● Texte
_ _ _ _
Petro Tuley (P.T.): Avec cette guerre, nous assistons à une tentative de résurrection de l’Union soviétique et en particulier à une manière de faire revivre le pacte de Varsovie de 1955. Selon moi, c’est avec cette intention que Vladimir Poutine mène la guerre en Ukraine. L’Ukraine quant à elle mène une guerre de défense ayant pour premier objectif de libérer les territoires occupés par l’ennemi, y compris la Crimée. Un deuxième objectif est de trouver un accord européen sur la sécurité de l’Ukraine conduisant vers l’intégration de notre pays dans l’Union européenne et dans l’OTAN.
_ _ _ _
● À faire
Reprenez l'entretien sur la guerre en Ukraine et poursuivez-le juste après sa dernière phrase. Pas besoin du matériel ci-dessous.

● Extrait de données
_ _ _ _
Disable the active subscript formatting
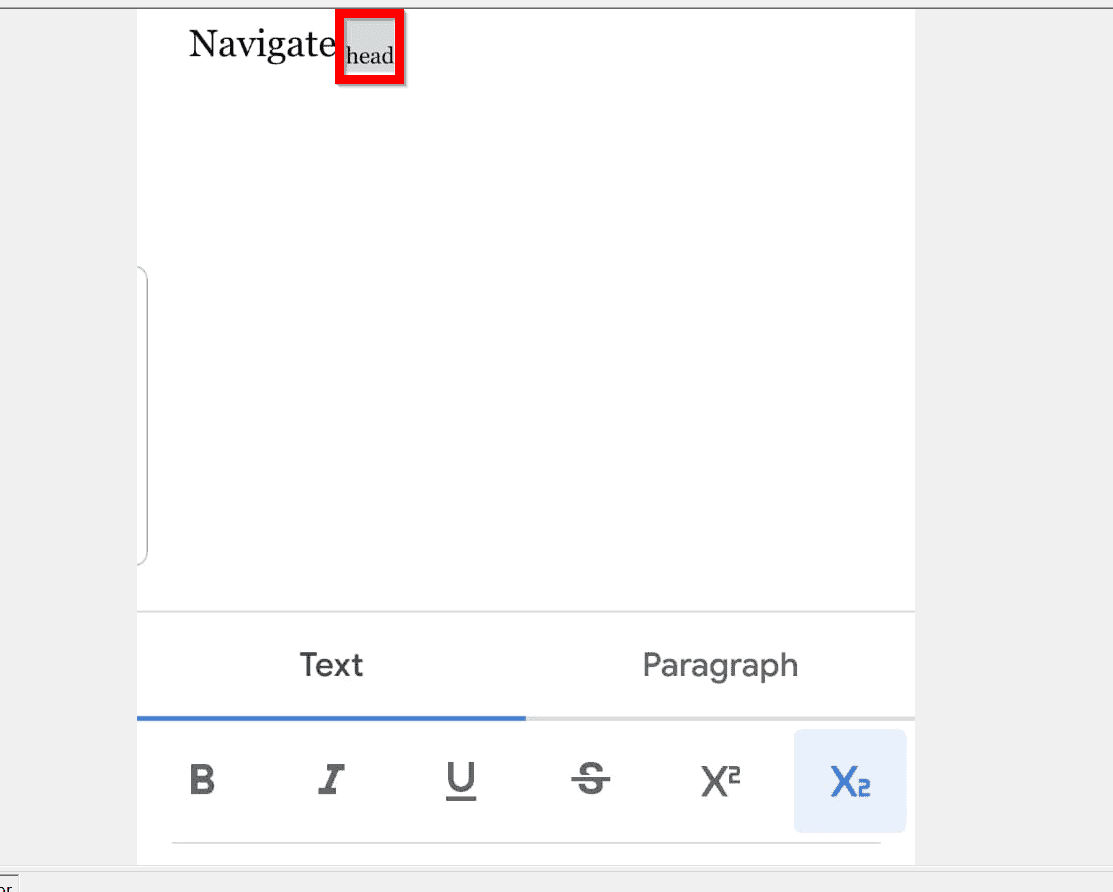The image size is (1113, 892). pos(849,781)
_ _ _ _
● Réponse
Oleksandr Shubin (O.S.): La guerre est toujours un cauchemar. Une tragédie. Mais chaque guerre a ses spécificités. Dans certains cas, il est difficile, voire impossible, d’identifier le coupable. Or, dans le cas de la guerre russe contre l’Ukraine, la réponse est claire. Il s’agit d’une agression que nous n’avons pas provoquée. Une agression qui est en réalité une réponse à notre neutralité diplomatique, à notre croyance que les conflits peuvent être résolus de manière pacifique. Rappelez-vous que lorsque l’agresseur russe occupait la Crimée, pas une goutte de sang n’avait coulé. L’agression russe est malheureusement un exemple à partir duquel on peut constater des failles dans la manière dont les organismes internationaux fonctionnent pour garantir la paix et pour protéger, dans notre cas particulier, l’Ukraine qui, objectivement, est militairement et économiquement plus faible que l’agresseur. Par ailleurs, il faut dire qu’en se défendant, l’Ukraine défend en même temps les valeurs démocratiques de notre monde. Tout citoyen européen qui a été élevé à la lumière de ces valeurs, doit se rappeler que Poutine ne lutte pas contre l’Ukraine, mais contre l’ensemble de ces valeurs démocratiques qui l’empêchent d’utiliser ses méthodes corrompues pour gouverner son pays.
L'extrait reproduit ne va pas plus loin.